L’influence du traité de Saint Ildephonse sur la reconnaissance de la Virginité perpétuelle de la Vierge Marie a donc été très importante, puisqu’elle a permis le développement d’une dévotion mariale à partir du Xès en Espagne, dévotion qui a perduré dans les siècles suivants.
La postérité de saint Ildephonse dans l’art
Le thème iconographique de la donation de la chasuble à saint Ildephonse devint très important à partir du XVès dans l’art espagnol, et de grands peintres l’ont traité :on peut citer par exemple le tableau de Murillo intitulé l’Imposition de la chasuble à saint Ildefonse (1560), ou celui de Vélasquez intitulé l’Imposition de la chasuble à saint Ildefonse (1623). saint Ildefonse est également représenté dans l’église sainte Léocadie de Tolède.

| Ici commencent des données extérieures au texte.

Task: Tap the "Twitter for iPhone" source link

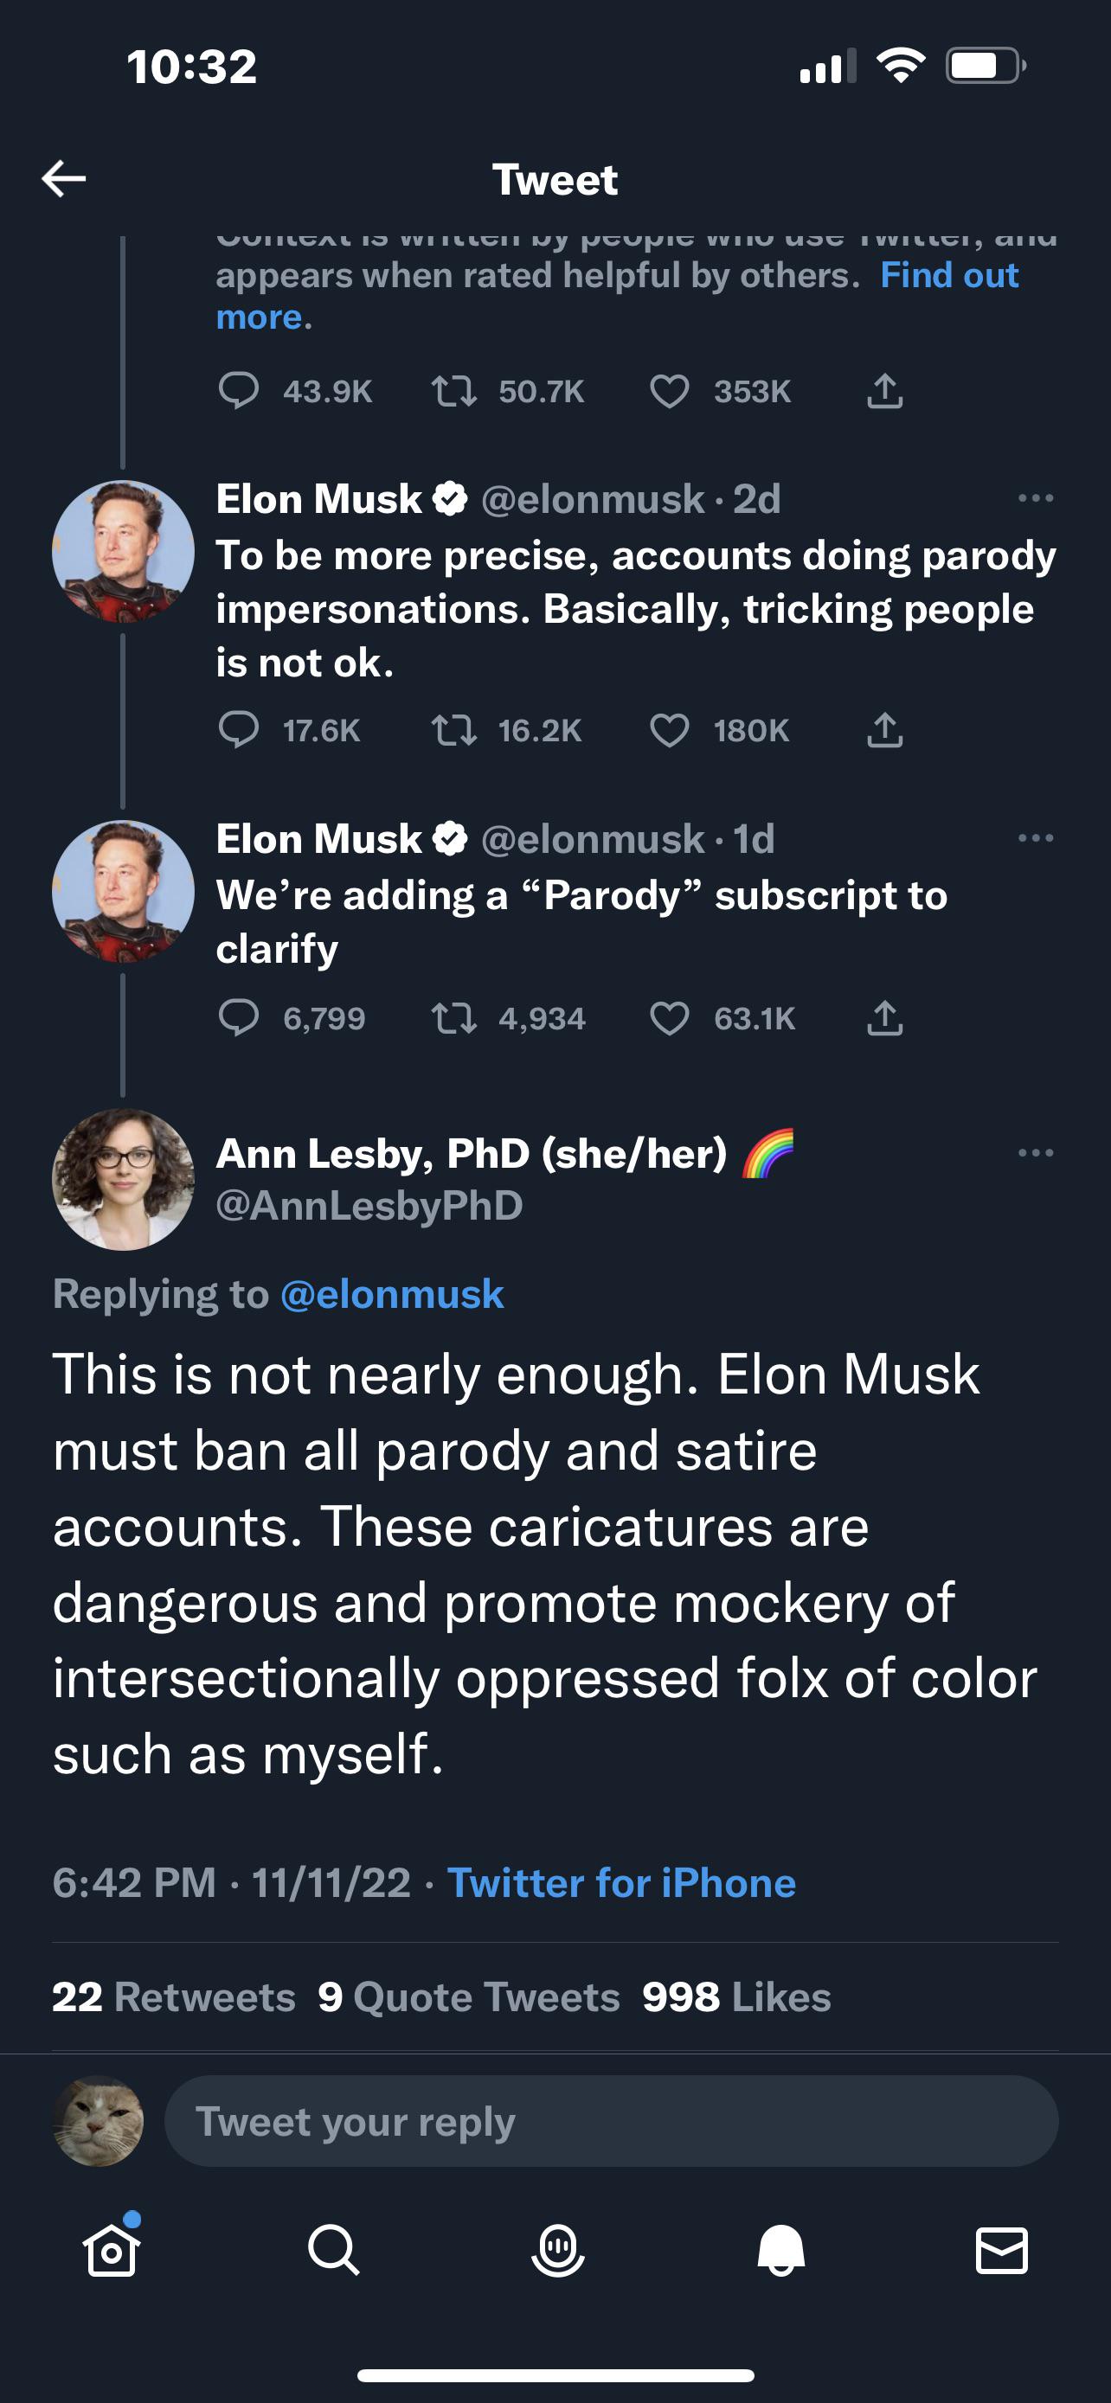Action: pos(621,1883)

Le poète Rainer Maria Rilke fut particulièrement touché par cette vision de saint Ildephonse.
Prions Marie qui défait les nœuds, par l’intercession de saint Ildephonse de Tolède qui a tant œuvré à cette reconnaissance, de permettre à ceux qui ont des difficultés à croire à la Virginité perpétuelle de la Vierge Marie d’entrer dans ce grand mystère et d’en recevoir les fruits spirituels.
Sources :
-Adeline Rucquoi. Ildephonse de Tolède et son traité sur la virginité de Marie, In: La virginité de Marie, Médiaspaul, pp.105-125, 1998.
-P.Giry. Les petits Bollandistes : vies des saints. (T. I. Source gallica.bnf.fr Bibliothèque nationale de France).